[Linux-ha-dev] Re: [DRBD-user] drbd peer outdater: higher level implementation?

Lars Marowsky-Bree lmb at suse.de
Mon Sep 15 00:56:22 CEST 2008

Note: "permalinks" may not be as permanent as we would like,
direct links of old sources may well be a few messages off.


On 2008-09-14T21:02:20, Lars Ellenberg <lars.ellenberg at linbit.com> wrote:

> <sniped some parts where we most likely agree,
>  or where it is "only opinion"/>

Yes, thanks, good idea, time to shrink the discussion down some.


> > Yes, of course I know. I'm not sure it would stay as rare as that,
> > though. But it would enable drbd to be used in rather interesting and
> > more ... lucrative deployments, too.
> while drbd is able to enhance SANs,
> it is actually out there to replace them ;)

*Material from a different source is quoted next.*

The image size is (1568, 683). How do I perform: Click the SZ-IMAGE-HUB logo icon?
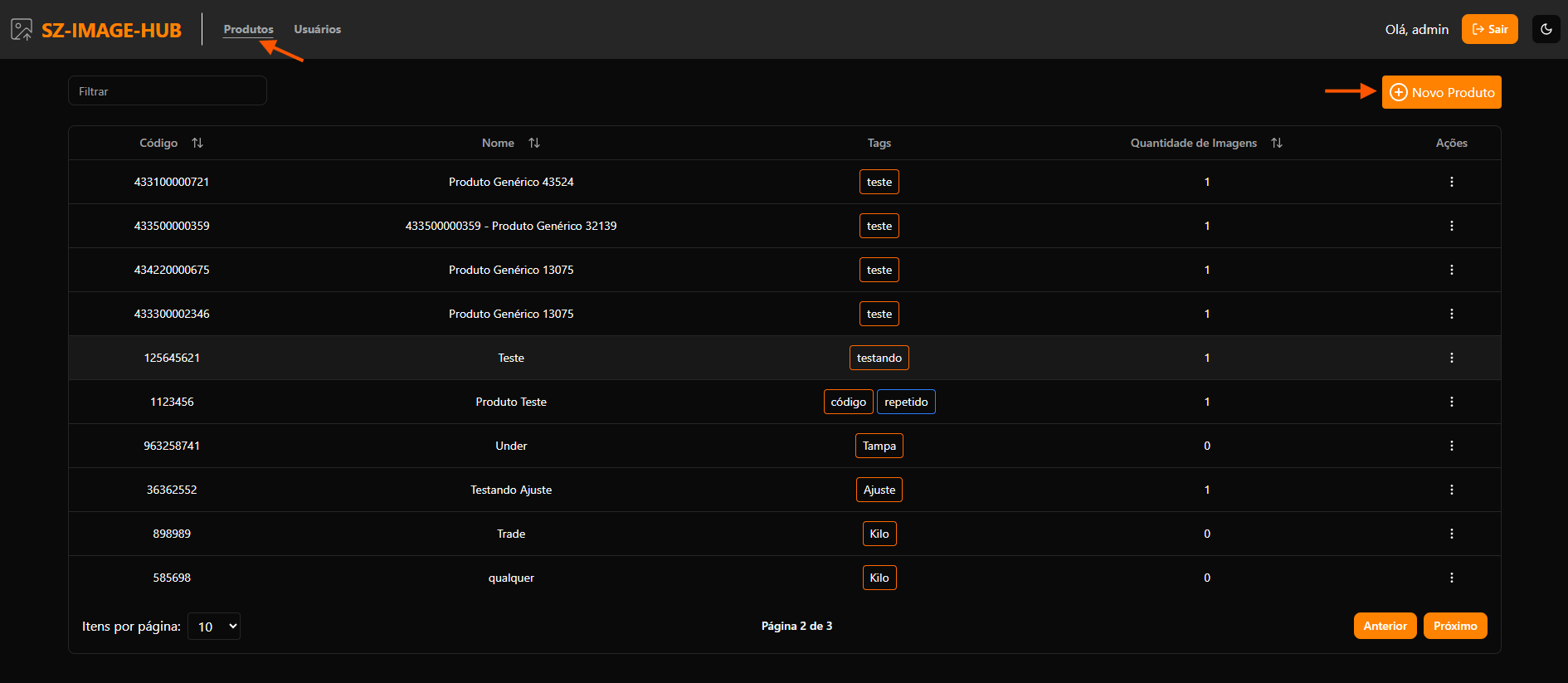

I know ;-) But using it to replicate between SANs (or having standby
systems for the replica with DAS) brings us closer to the point where we
can deliver "split-site" clusters.

> > Yes, it's there for heartbeat, but it is not there at all for openAIS,
> I have been told someone is working on this, though.

Oh?

> and its not too difficult.

Right, as dopd uses only mostly simple message exchange, it wouldn't be.
Good time though to reassess.

> what we currently do?
> 
> - Primary N1 crashes
> - Secondary N2 gets promoted
>          * at which point it knows it is ahead of N1,
> 	   and stores that even in meta data *
> - Cluster crash
> - Replication link down
> - Both nodes N1+N2 up
> 
> - N1 does know it comes up after primary crash,
>   so if asked to be promoted,
>   it first tries (via dopd) to outdate N2
> - N2 does know it comes up after primary crash,
>   and that it has newer data than N1
> 
> in addition, because of how wfc-timeout and degr-wfc-timeout work,
> the drbd initscript would use wfc-timeout on N1 (which is "forever" by
> default), but degr-wfc-timeout on N2 (which is a finite time by default)
> 
> so yes, N2 would be promoted, because
>  * it knows that it is ahead of N1,
>  * N1 would wait for the connection (much longer) before even continuing
>    the boot process.
> 
> in case the wfc-timeouts are both set to "very short",
> to correctly deal with this situation,
> a node (N2) that knows it is ahead of the other must refuse to be "outdated"
> by the known outdated node (N1), even if that node (N1) does not know already,
> and even if not currently primary (N2, before being promoted).
> we should correctly implement that, but I need to double check.

Not exactly trivial either, but then, it is not exactly a trivial
failure sequence. Thanks for the explanation.

> > To be honest, simply using the same links would be simpler. 
> 
> then we are back to "true" split brain scenarios.
> and discussing quorum in a two-node cluster.
> 
> sure that would be simpler.
> but it would cause either no-availability
> or data divergence every time that link breaks.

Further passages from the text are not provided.